> [Task instructions] Restate word for word the lines of the entries below, starting with the line that holds "Viewport: 635px width, 339px height." and ending with the line that holds "Click the 风险区", and no others.

> [Input data]
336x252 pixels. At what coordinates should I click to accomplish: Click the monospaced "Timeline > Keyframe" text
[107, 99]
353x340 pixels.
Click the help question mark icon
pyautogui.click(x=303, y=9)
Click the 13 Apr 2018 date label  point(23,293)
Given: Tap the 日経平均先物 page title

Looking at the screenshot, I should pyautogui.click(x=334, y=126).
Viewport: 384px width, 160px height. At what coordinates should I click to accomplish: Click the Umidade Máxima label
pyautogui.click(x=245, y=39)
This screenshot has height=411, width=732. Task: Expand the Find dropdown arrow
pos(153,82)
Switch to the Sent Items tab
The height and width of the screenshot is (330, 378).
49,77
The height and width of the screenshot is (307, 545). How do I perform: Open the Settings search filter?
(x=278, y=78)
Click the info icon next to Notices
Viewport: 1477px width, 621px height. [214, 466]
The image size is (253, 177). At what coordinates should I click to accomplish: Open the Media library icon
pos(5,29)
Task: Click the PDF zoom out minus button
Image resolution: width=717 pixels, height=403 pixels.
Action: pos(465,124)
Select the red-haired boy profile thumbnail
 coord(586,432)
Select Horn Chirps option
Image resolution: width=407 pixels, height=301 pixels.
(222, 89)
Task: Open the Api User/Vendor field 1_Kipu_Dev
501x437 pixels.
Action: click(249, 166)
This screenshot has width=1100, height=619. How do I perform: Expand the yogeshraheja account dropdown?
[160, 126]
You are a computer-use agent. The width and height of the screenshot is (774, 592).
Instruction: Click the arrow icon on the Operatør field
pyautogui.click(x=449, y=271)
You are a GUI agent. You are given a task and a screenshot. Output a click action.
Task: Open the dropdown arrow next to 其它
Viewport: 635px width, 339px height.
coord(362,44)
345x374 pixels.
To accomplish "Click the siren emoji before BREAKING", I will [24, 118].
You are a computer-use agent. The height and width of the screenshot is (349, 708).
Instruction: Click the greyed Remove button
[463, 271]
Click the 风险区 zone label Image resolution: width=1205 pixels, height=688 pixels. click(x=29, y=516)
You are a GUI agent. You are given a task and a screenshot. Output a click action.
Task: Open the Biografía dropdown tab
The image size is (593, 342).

> [Solution for this task]
Viewport: 635px width, 339px height.
coord(362,44)
345x374 pixels.
To accomplish "Click the siren emoji before BREAKING", I will [24, 118].
You are a computer-use agent. The height and width of the screenshot is (349, 708).
Instruction: Click the greyed Remove button
[463, 271]
Click the 风险区 zone label Image resolution: width=1205 pixels, height=688 pixels. click(x=29, y=516)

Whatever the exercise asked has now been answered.